Die Billigflieger hätten dagegen den Markt nicht so dramatisch verändert, heißt es bei der VC, der Interessenvertretung der Piloten. Allerdings sei der Kosten- und Zeitdruck immer größer geworden. Eine Billigfluglinie stelle genau so viel Personal ein, wie sie benötige, um das Flugzeug möglichst viele Stunden am Tag in der Luft zu halten. Da habe die Besatzung oft "hammerharte Arbeitszeiten", sagt ein VC- Sprecher. Die Leute arbeiteten manchmal an der Obergrenze dessen, was der Gesetzgeber in Deutschland zulasse - bis zu 14 Stunden am Tag und bis zu 60 Stunden in sechs Tagen.

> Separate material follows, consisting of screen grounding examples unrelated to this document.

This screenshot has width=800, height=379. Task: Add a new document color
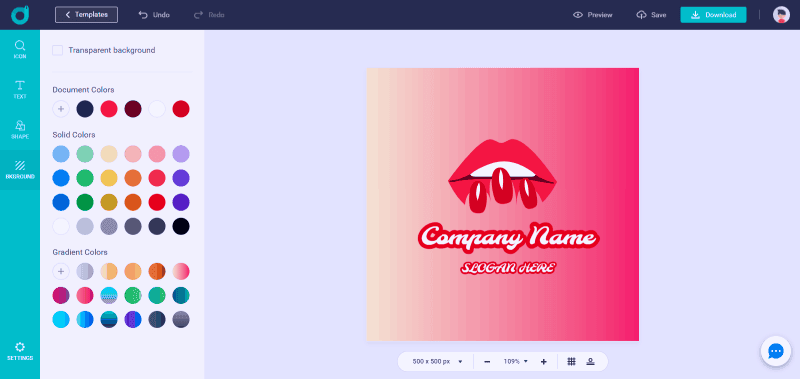tap(61, 109)
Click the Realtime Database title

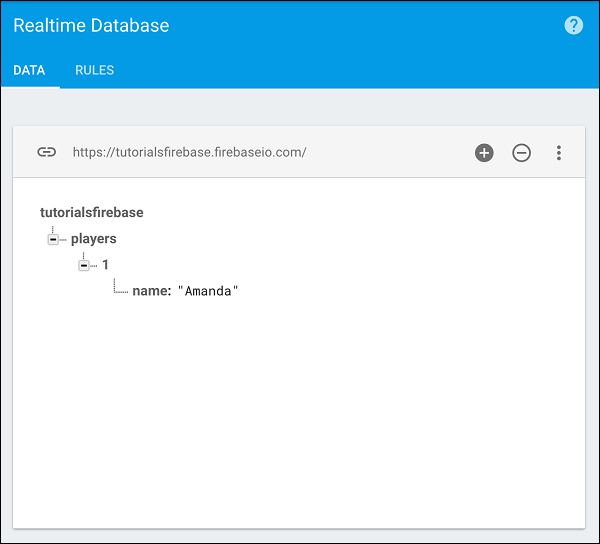pos(91,26)
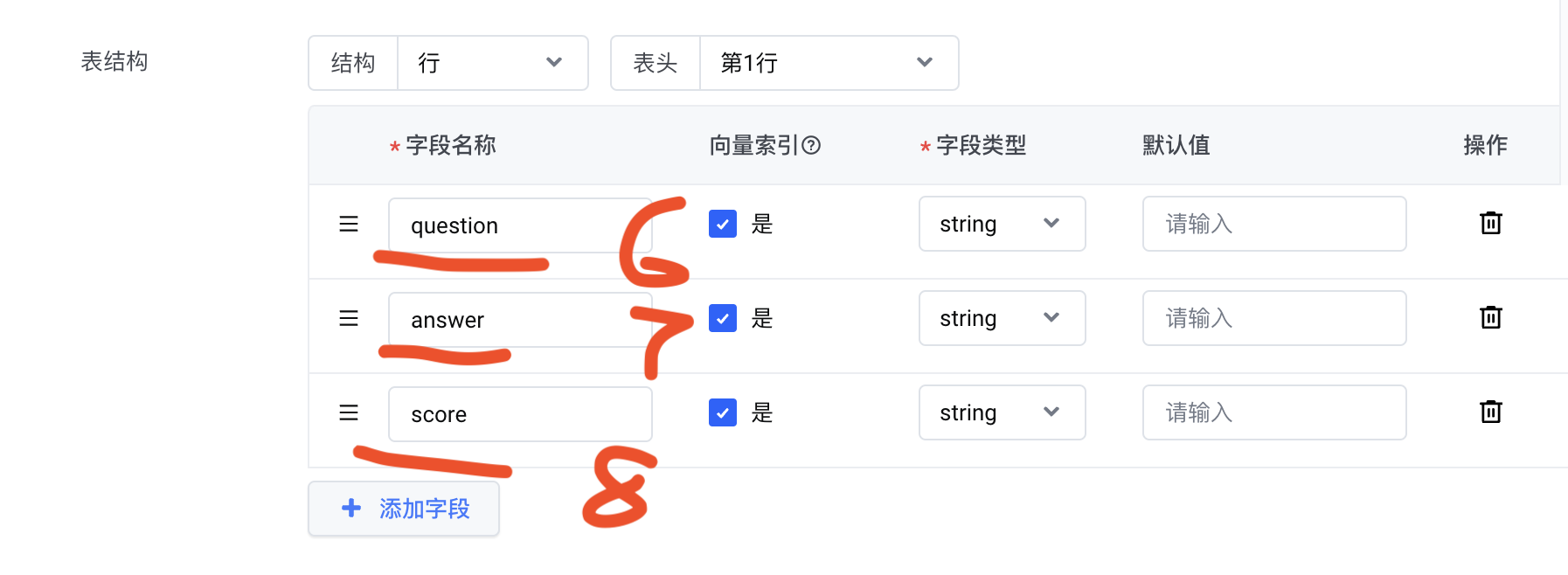
Task: Focus default value input for answer row
Action: coord(1273,318)
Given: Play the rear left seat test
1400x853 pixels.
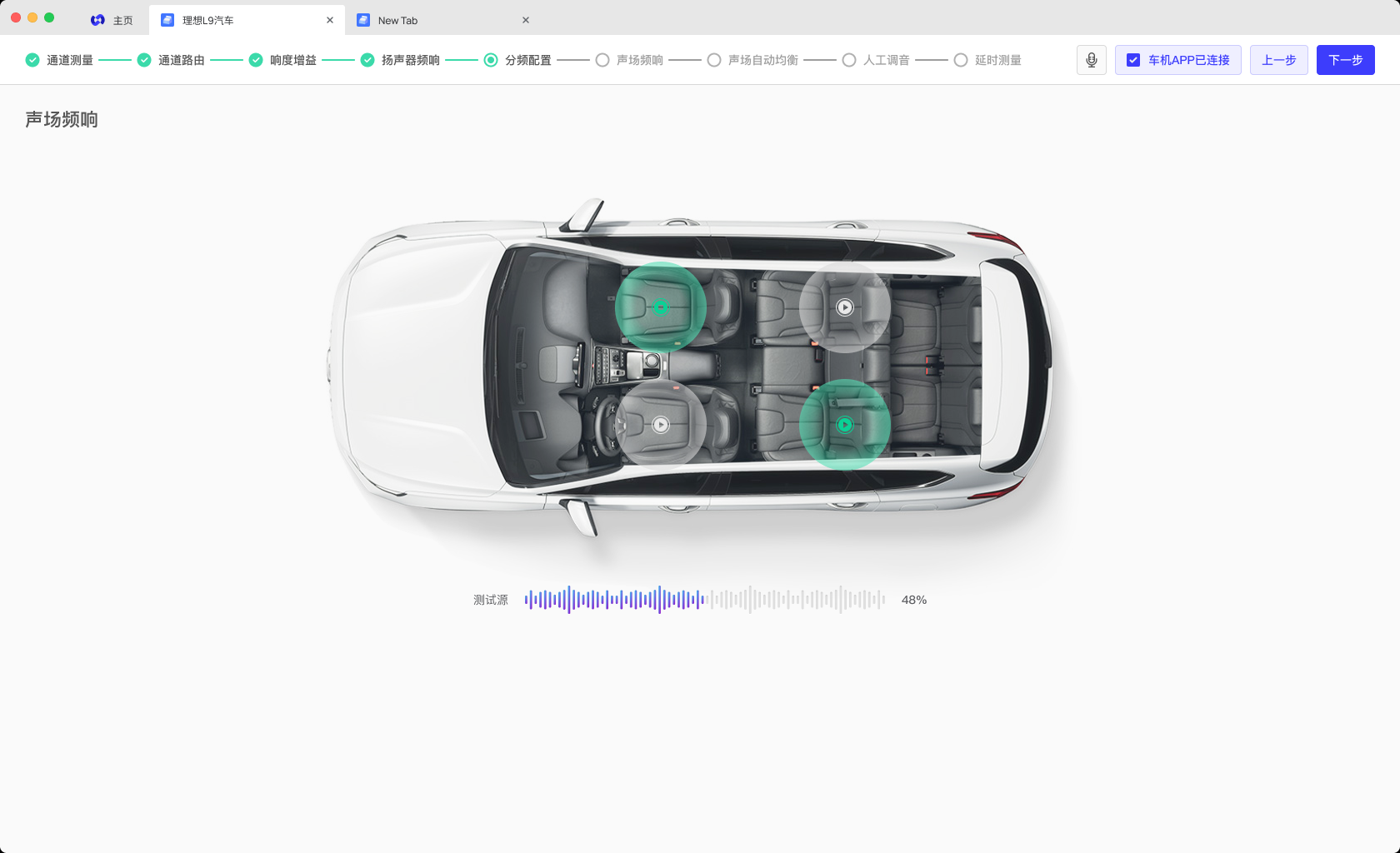Looking at the screenshot, I should (845, 307).
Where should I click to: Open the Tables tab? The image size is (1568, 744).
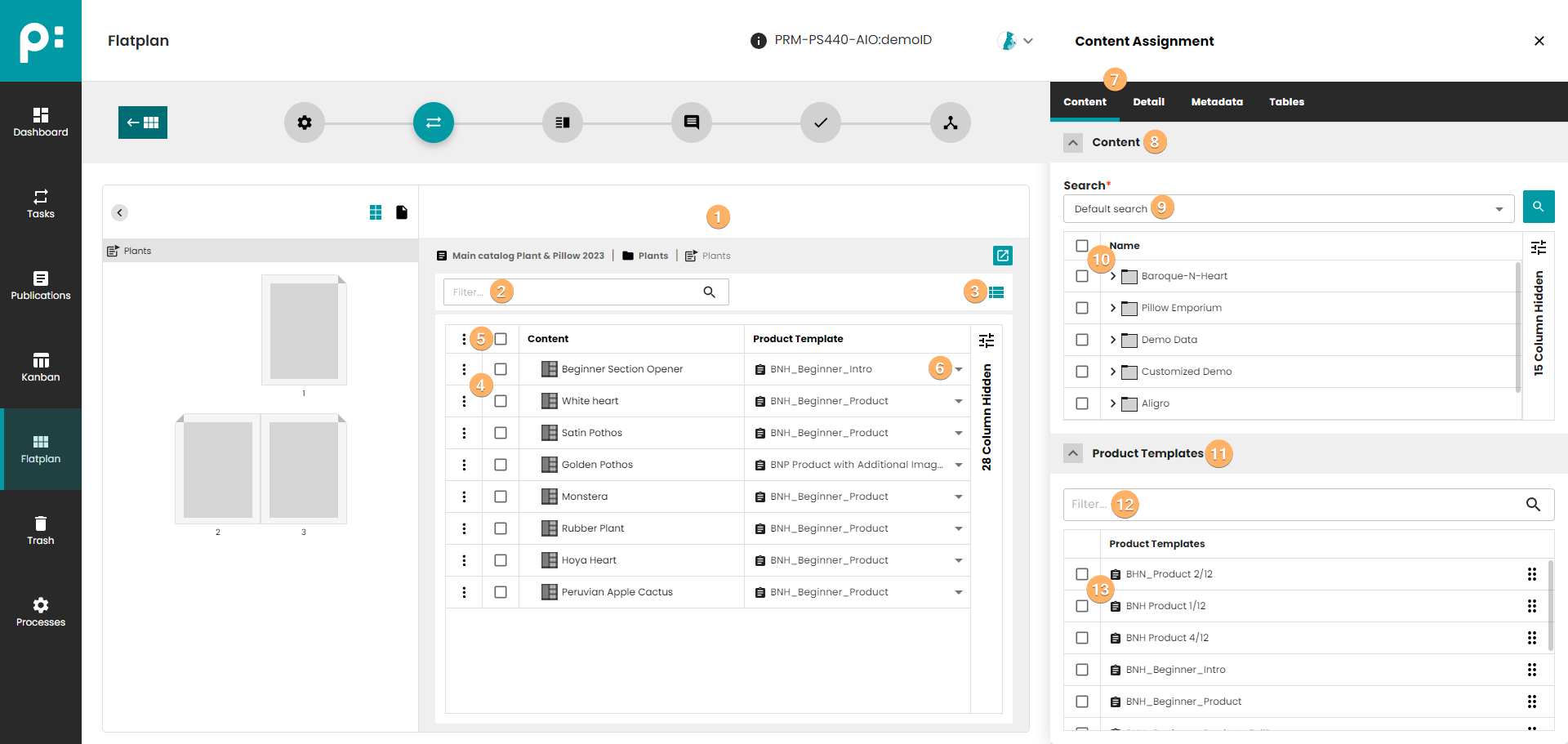tap(1286, 102)
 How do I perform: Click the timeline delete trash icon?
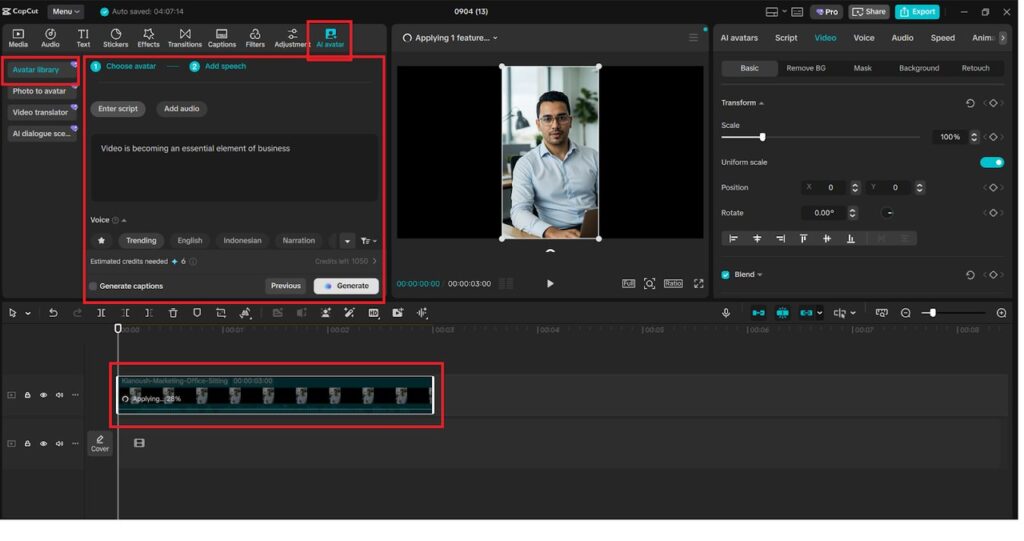pyautogui.click(x=173, y=313)
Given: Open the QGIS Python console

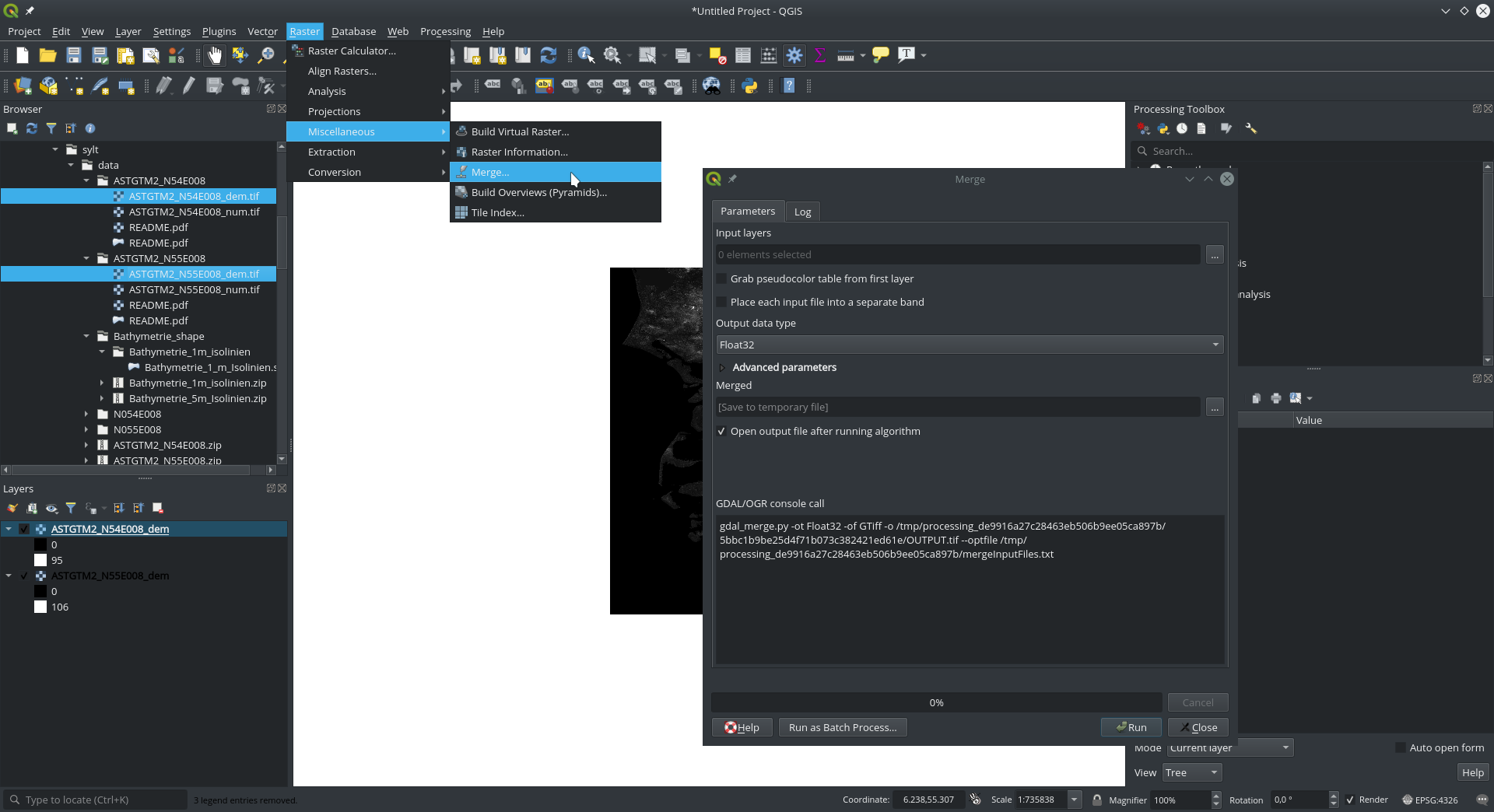Looking at the screenshot, I should (x=749, y=86).
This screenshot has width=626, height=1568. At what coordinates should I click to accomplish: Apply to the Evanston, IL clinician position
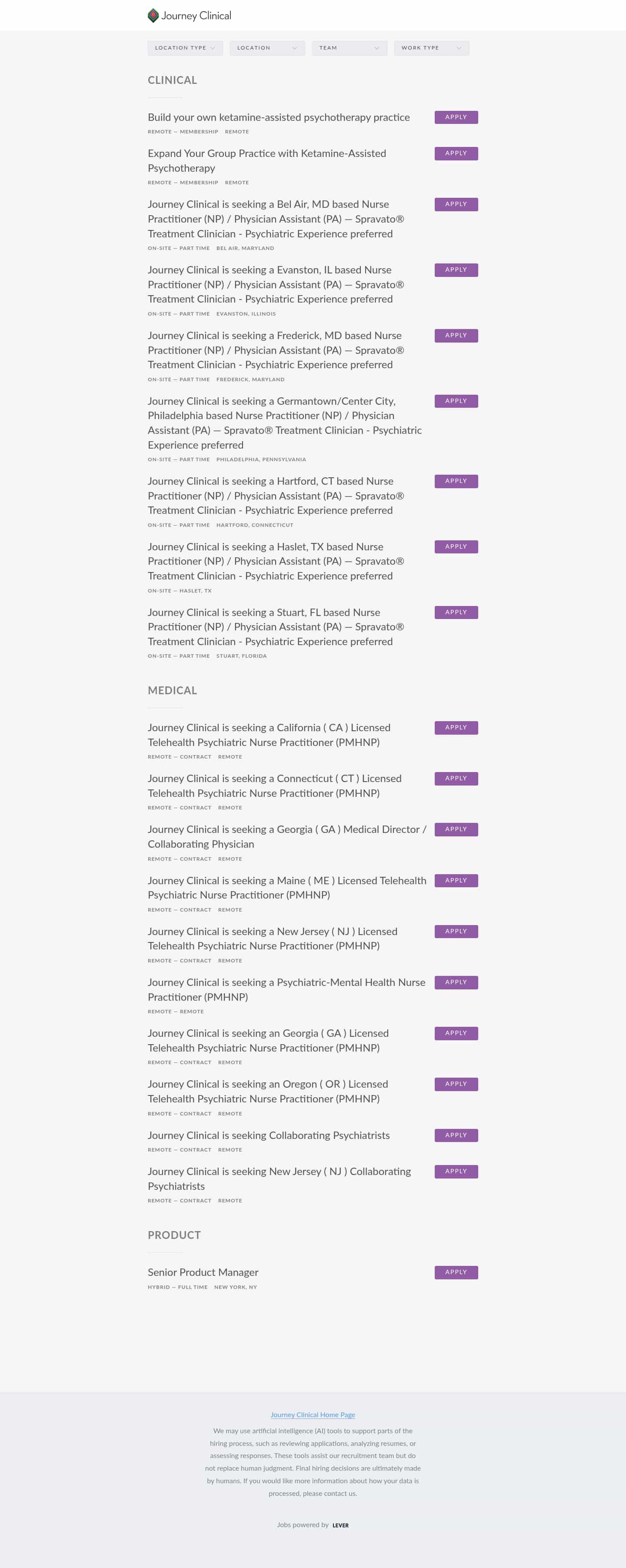[456, 270]
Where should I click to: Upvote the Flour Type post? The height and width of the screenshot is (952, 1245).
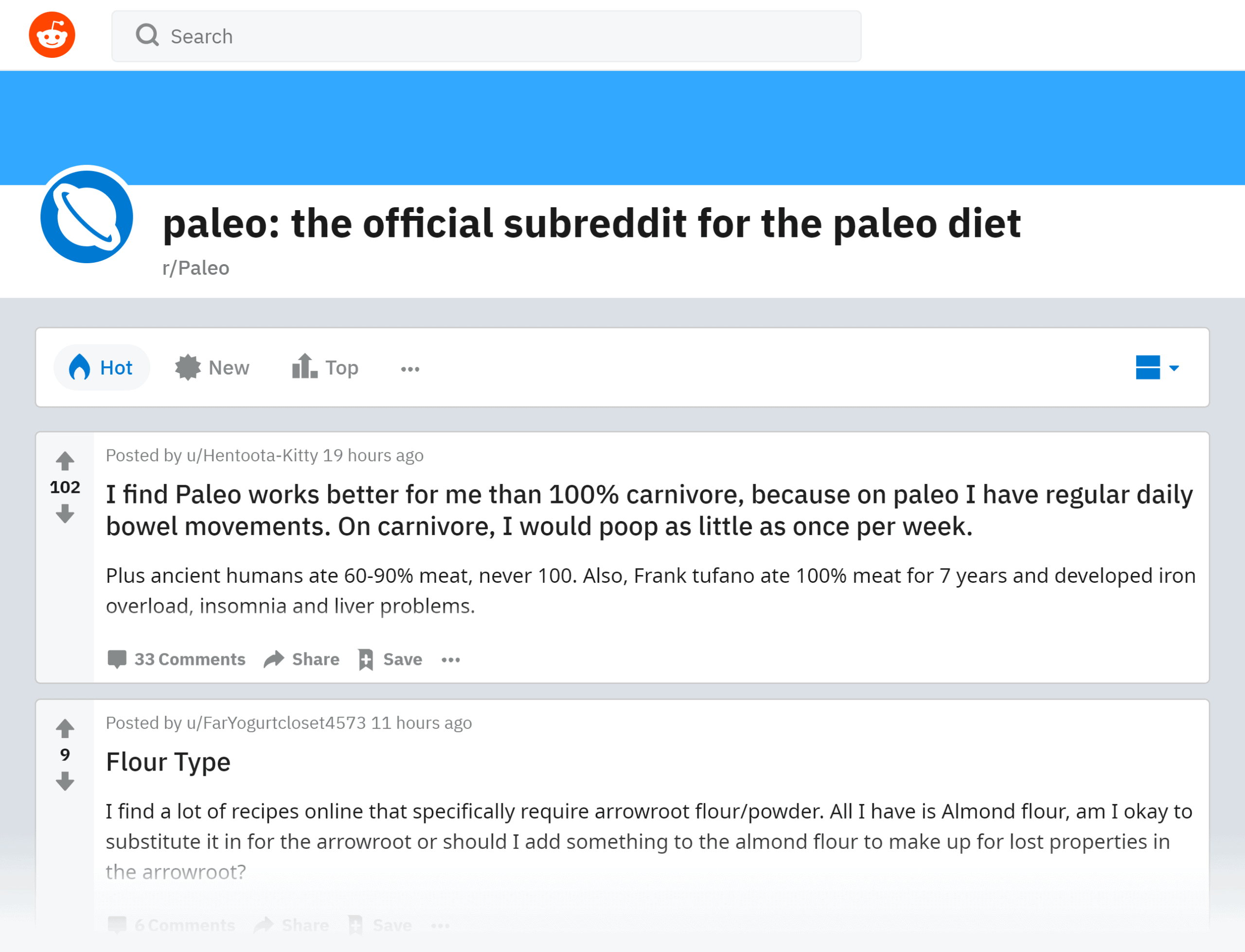(65, 728)
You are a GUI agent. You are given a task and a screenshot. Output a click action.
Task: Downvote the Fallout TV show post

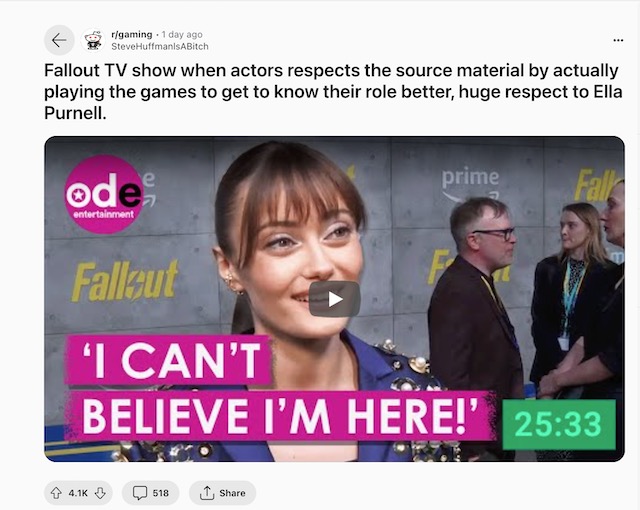coord(100,493)
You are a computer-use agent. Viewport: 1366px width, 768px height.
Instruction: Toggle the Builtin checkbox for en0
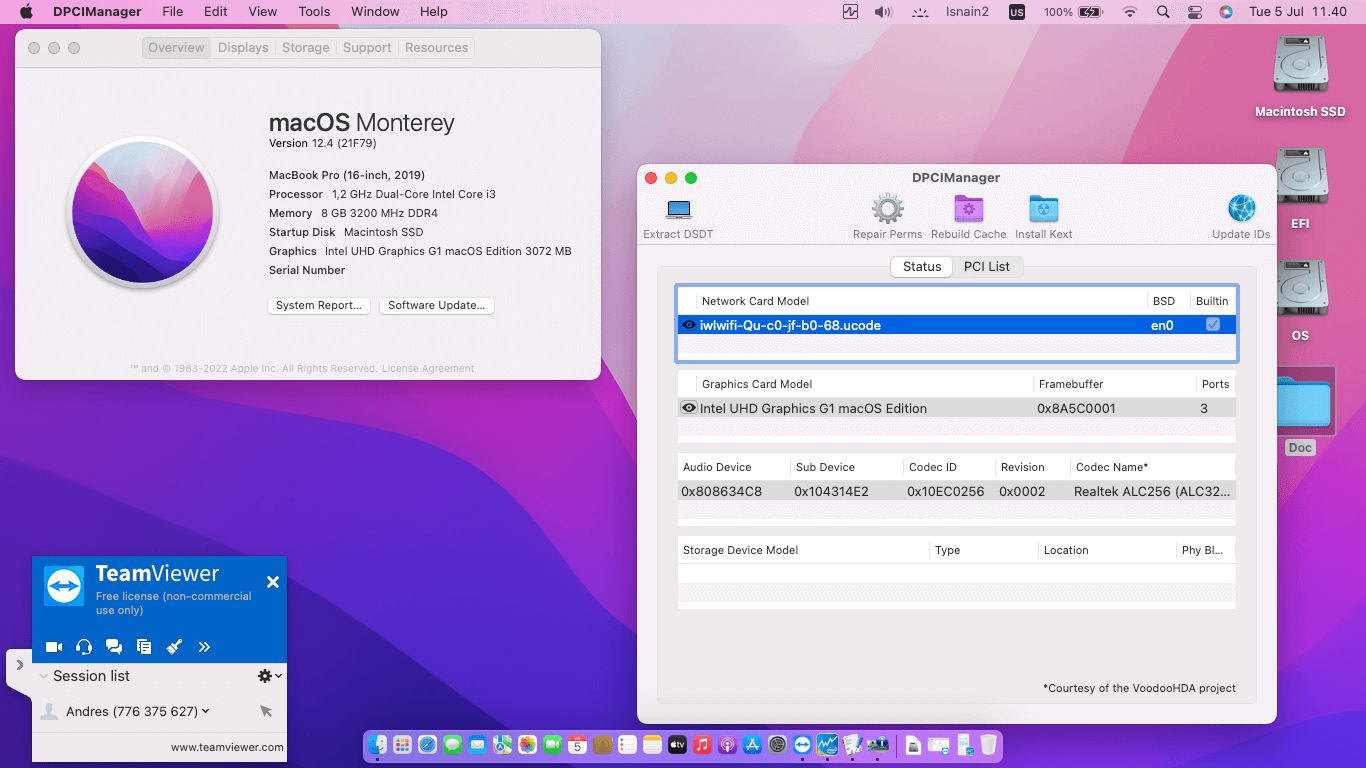coord(1213,324)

Mahringer sagt, bei HLX würden die 14 Stunden nur selten angekratzt. Zwar seien die Zeiten am Boden bei den Billigfliegern deutlich kürzer als früher. Nach 25 Minuten am Ankunftsort geht es meist sofort wieder zurück. Aber für die Arbeit im Cockpit reiche die Zeit gut aus. Man müsse schon konzentriert sein, sagt der HLX-Pilot, aber anstrengender als früher sei das nicht unbedingt. Denn die Arbeit am Boden sei durch den verringerten Service auch weniger geworden. Vier Flüge absolvieren die Crews in jeder Schicht. Dann haben sie Feierabend - meist nach mehr oder weniger zehn Stunden.
Der Job habe viele Vorteile, sagt Mahringer, aber auch Nachteile - unregelmäßige Arbeitszeiten etwa, auch am Wochenende, da sei wenig Platz im Leben für Familie oder Freunde. Es klingt ein bisschen wie aus dem Leben eines Fern- oder Busfahrers - Airbusfahrer eben. Aber auf die Frage nach der Faszination der Fliegerei sagt der Pilot aus vollem Herzen: "Ja, die gibt es noch!" Und dann erzählt er noch, wie er vor ein paar Tagen früh morgens losgeflogen ist, in eine drei Kilometer dicke dichte Wolkendecke, und wie er die Wolken dann hinter sich gelassen hat und als blutroter Ball die Sonne aufging. Er schwärmt: "Daran kann ich mich niemals satt sehen."